Exercise brief
Starting at the line below with "Open the three-dot more options menu" and stopping at the line with "Switch to the Details tab", please print each line exactly, those two included, and skip every picture.

Source material
------------------------

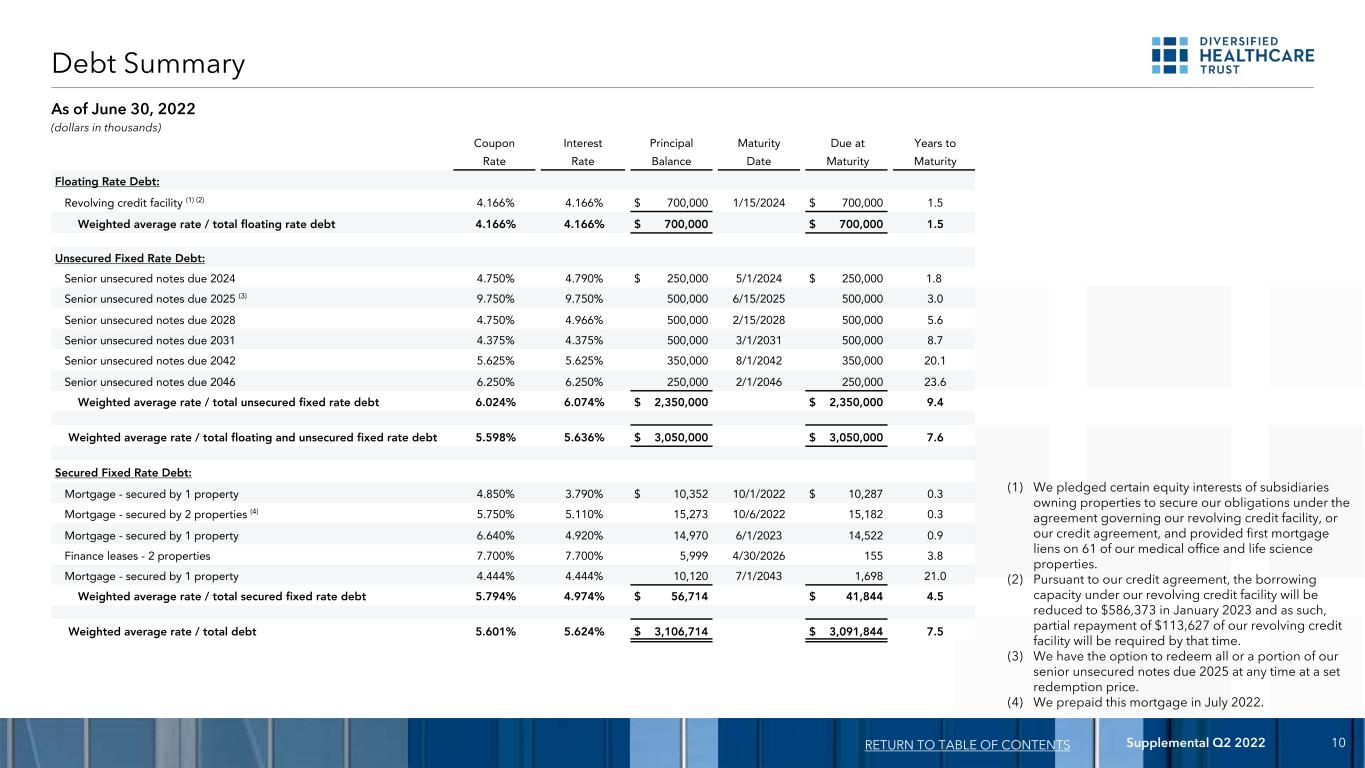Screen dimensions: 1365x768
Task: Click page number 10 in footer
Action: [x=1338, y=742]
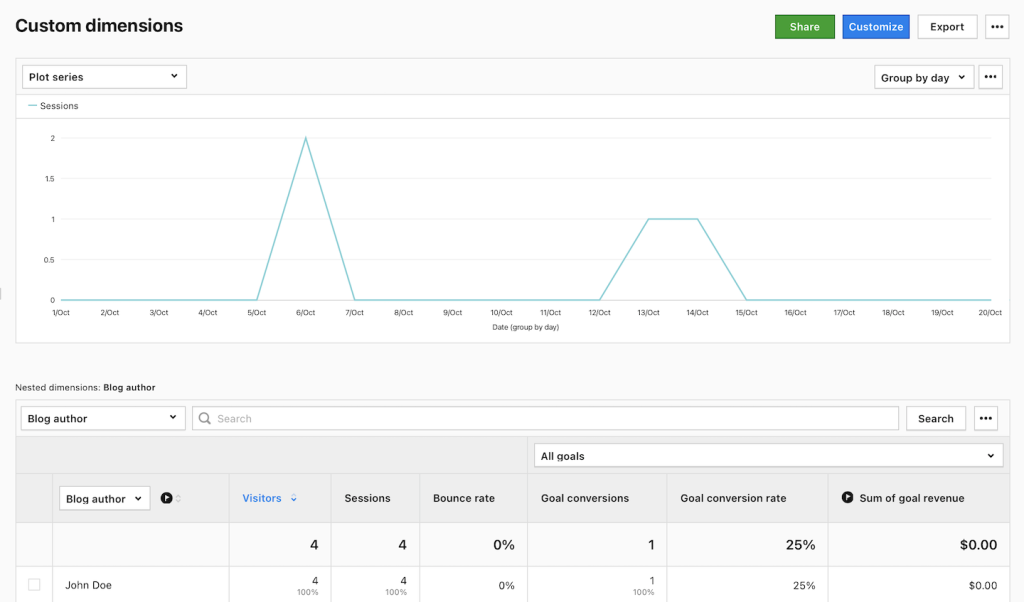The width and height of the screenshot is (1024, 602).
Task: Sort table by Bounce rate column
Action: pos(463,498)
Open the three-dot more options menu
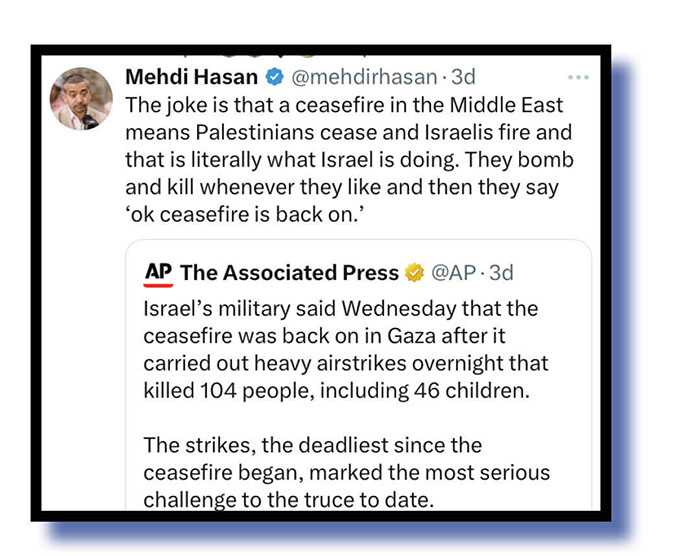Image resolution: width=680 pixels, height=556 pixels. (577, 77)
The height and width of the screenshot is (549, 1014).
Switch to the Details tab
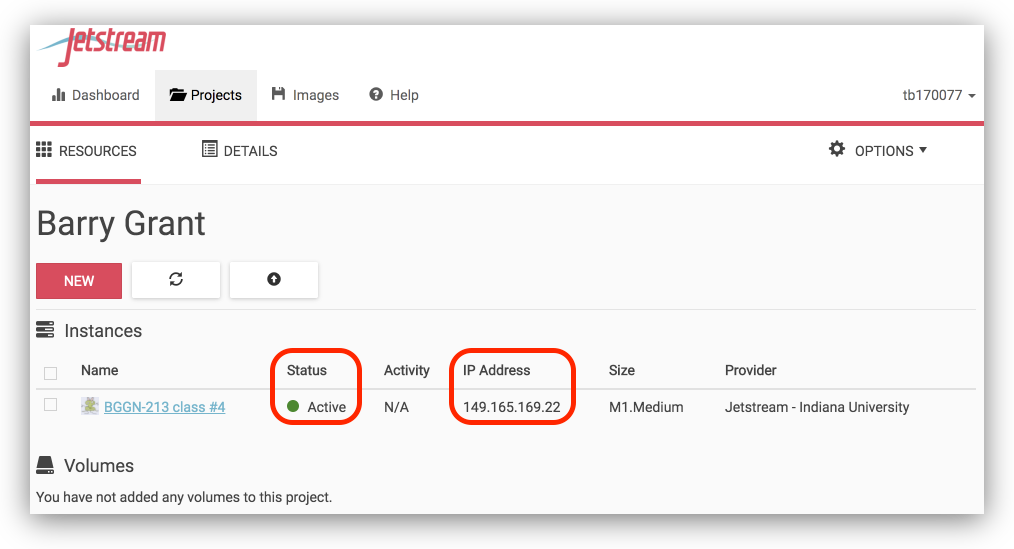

------------------------

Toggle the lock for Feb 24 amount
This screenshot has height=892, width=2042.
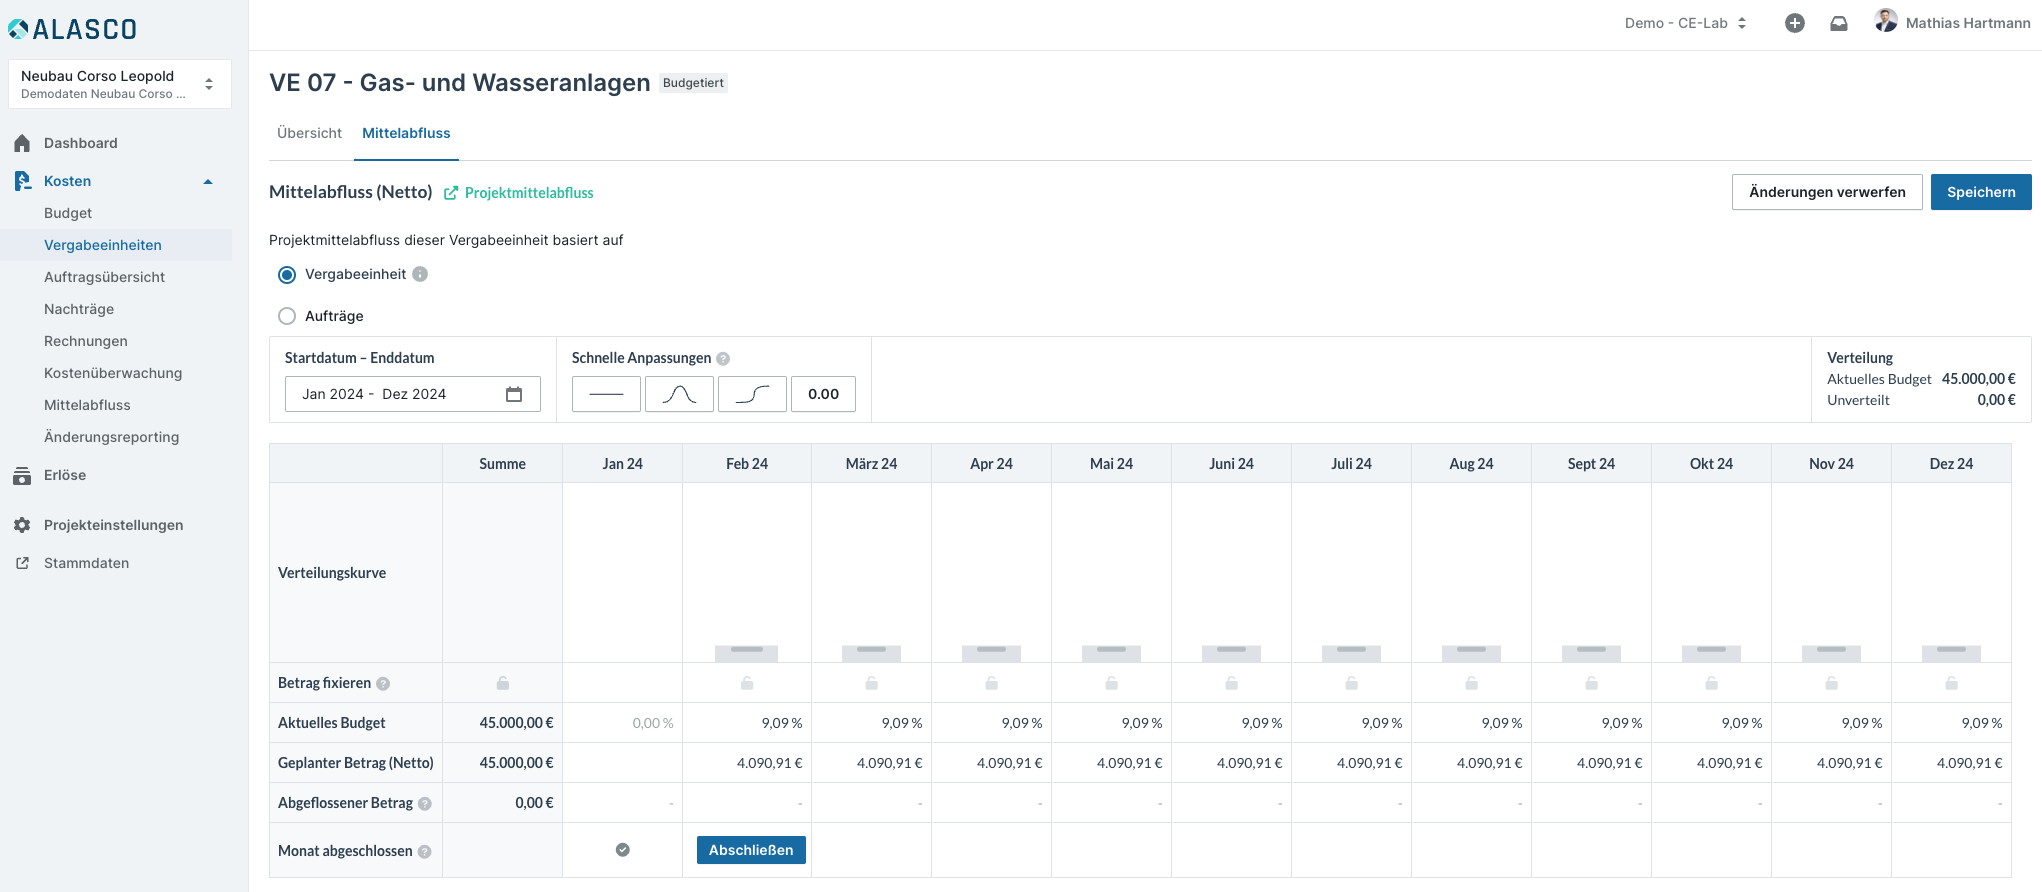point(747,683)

------------------------

Response to this exercise
Open the three-dot more options menu
Image resolution: width=680 pixels, height=556 pixels. (577, 77)
The height and width of the screenshot is (549, 1014).
Switch to the Details tab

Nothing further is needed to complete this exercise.